Alors, lorsque le GERFA, dans la dernière édition de son organe mensuel*, invoque la « léthargie du ministre Henry », alias Gros Kinkin, face aux oukases de la Flandre qui a décidé de fermer le ring, on ne peut qu’applaudir. D’autant que le Gerfa rappelle sans langue de bois que la passivité de Philippe Henry (Ecolo) avait déjà été mise à l’honneur lors des inondations de 2021 et de quelle lugubre façon : « Alors que 39 personnes sont décédées et que de multiples erreurs ont été commises (...), le ministre est toujours en place, préférant son maroquin à la dignité d’une démission. » Nous ne l’aurions pas mieux écrit.

Léonard, son carrefour fermé, son ministre obtus

Aujourd’hui, la problématique de la fermeture du carrefour Léonard, depuis le 16 avril vers le Ring Est (Waterloo) et à partir de juin, vers Bruxelles (jusqu’en octobre !), donne l’occasion au ministre Henry de démontrer ce qu’il sait faire le mieux : rien.

Sa réponse à cet état de fait initié par la Flandre laisse d’ailleurs pantois. Toujours selon le GERFA, il aurait ainsi déclaré : « je rappelle quand même qu’il y a d’autres formules (de transport). Je sais que ce n’est pas la panacée mais c’est une vraie offre alternative et c’est peut-être pour certains l’occasion de la tester. »
La trottinette, mon bon Monsieur, qu’on se le dise ! Foi d’écolo dogmatique. La seule bonne nouvelle pour les navetteurs et les riverains, c’est que ce ne sont pas les socialistes wallons qui gèrent le planning...

De son côté, le GERFA pointe le fait que le ministre n’a pas bougé une oreille à l’arrière de sa Tesla pour exiger une concertation, pourtant rendue obligatoire à la fois par l’interdiction de fermer les accès au Ring de Bruxelles (loi du 8 août 1980) avant concertation (loi spéciale du 19 juillet 2012). L’administration est bien renseignée.

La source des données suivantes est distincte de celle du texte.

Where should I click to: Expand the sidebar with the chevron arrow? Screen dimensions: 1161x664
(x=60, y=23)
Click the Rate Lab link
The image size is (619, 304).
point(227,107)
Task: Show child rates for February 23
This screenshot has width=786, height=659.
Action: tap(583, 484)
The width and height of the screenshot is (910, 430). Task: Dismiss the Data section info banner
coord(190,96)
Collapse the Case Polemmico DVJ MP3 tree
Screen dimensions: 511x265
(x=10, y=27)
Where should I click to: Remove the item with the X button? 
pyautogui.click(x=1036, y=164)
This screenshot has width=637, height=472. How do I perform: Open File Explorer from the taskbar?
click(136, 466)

Politiques franco(n)phones

Manque de bol, on pouffe, la seule manière d’initier cette concertation est de le faire via une « Communauté métropolitaine » qui aurait dû, le GERFA le rappelle, voir le jour en contrepartie de la sécession de BHV (Bruxelles-Halle-Vilvoorde).

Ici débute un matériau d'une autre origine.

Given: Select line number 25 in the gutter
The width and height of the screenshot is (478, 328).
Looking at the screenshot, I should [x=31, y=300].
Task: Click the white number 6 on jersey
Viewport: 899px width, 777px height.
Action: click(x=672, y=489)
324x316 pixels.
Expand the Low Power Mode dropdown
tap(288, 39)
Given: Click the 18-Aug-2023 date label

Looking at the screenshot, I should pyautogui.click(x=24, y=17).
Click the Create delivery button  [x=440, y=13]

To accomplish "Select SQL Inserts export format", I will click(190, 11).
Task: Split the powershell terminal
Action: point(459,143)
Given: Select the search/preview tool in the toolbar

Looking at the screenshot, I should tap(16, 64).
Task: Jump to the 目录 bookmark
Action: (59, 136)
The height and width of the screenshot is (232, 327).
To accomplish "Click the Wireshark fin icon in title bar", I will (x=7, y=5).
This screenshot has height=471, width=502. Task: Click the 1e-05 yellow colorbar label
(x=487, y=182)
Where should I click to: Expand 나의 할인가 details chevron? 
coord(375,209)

Douze années plus tard, force est de constater que le nouveau bidule est resté dans les cartons face à des négociateurs francophones que l’on pourrait qualifier de... gros naïfs. « Quand bien même », insiste le GERFA, « la concertation n’en est pas moins obligatoire en dehors de la Communauté métropolitaine » si jamais celle-ci n’était pas opérationnelle... Toujours mieux d’avoir des fonctionnaires instruits que des politiques évanescents, non ?

Kleenex d’une nuit d’été

Que la Flandre nous la joue à l’envers lorsqu’il s’agit de ses intérêts est une chose. Que le dogmatisme politique, en l’occurrence celui d’Ecolo, conduise la Wallonie et Bruxelles à regarder ailleurs et ne pas organiser cette crise, une parmi d’autres, au mieux des intérêts de ses habitants et de ses contributeurs économiques
(y compris les habitants du Nord du pays), en est une autre.

Il faudra sans doute rappeler un jour à ces compotées d’incapables sans colonne vertébrale que, en plus de la fidélité au Roi, ils sont également tenus de défendre l’intérêt général. Ce qui nous éviterait le spectacle trop fréquent de voir nos chers élus se rouler dans la fange conceptuelle de leurs rêves humides.